After months of limbo and a detour through Vatican bureaucracy, the former Our Lady of the Brook church property in Northbrook is officially headed for a second act as an age-restricted townhome community.
Pulte Group is set to develop the nearly 12-acre site at 3700 Dundee Road as The Reserve at the Brook, a 55-and-older community that revives a project the village had already signed off on. The sale finally moved once church officials in Rome gave their blessing, clearing a snag that had stalled an earlier transfer.
Sale timeline and village sign off
According to Crain's Chicago Business, Venture 1 OLB LLC recorded its purchase of the roughly 12-acre Our Lady of the Brook property on Jan. 7, 2026, for $7 million, then turned around and sold it to Pulte Group about a week later. The sale to Pulte was recorded roughly eight days after Venture 1's initial filing, the outlet reports.
Venture 1's principals told the paper that the multi-year timeline needed to build the 53-unit project no longer fit their business plans, which helps explain the quick flip.
Official action in Northbrook
The Village of Northbrook Board made things official on Jan. 13, when it voted to transfer a previously approved development agreement to Pulte Home Company, according to the village's meeting summary.
That move hands Pulte the municipal entitlements for the planned 53-unit, age-restricted development at 3700 Dundee Road and removes a key local barrier for the project to move forward.
What Pulte is proposing
According to Pulte, The Reserve at the Brook is planned as an enclave of single-family attached homes for buyers 55 and older, with first-floor owner suites and pricing that starts in the upper $700s.
The builder's materials describe 53 low-maintenance townhomes and play up the location's access to Metra, golf and shopping.
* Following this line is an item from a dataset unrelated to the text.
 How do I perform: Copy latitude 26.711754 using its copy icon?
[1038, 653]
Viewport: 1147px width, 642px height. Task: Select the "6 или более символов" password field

The community page does not list a firm construction timetable, so for now interested buyers are being asked to join an interest list and wait for the next shoe to drop.
Why the transfer was delayed
Crain's Chicago Business reports that the closing was slowed by an administrative review in Rome, since the Archdiocese requires sales of church property to be cleared with Vatican officials.
Venture 1 filed a lawsuit in November seeking to break the logjam, the outlet notes, while the archdiocese's chief capital assets officer told the paper that Vatican approval is simply part of the process. Once that step was completed, the title transfer and the handoff from Venture 1 to Pulte moved ahead.
What this means locally
For neighbors who objected to an earlier, larger concept for the site, Pulte's plan effectively brings back the smaller, age-restricted version that had already earned village approval.
Pulte says it intends to build the previously approved planned development and is collecting interest-list signups, but has not released a construction schedule. Residents and prospective buyers can expect more detailed timelines and site activity as the project shifts from marketing into pre-construction.
Parish background
The Our Lady of the Brook worship center at 3700 Dundee Road is closed, and the parish now operates jointly with St. Norbert, according to the combined parish website.
That consolidation, along with the archdiocese's relegation process for church properties, helped put the site on the market and set off the lengthy review that slowed the earlier sale.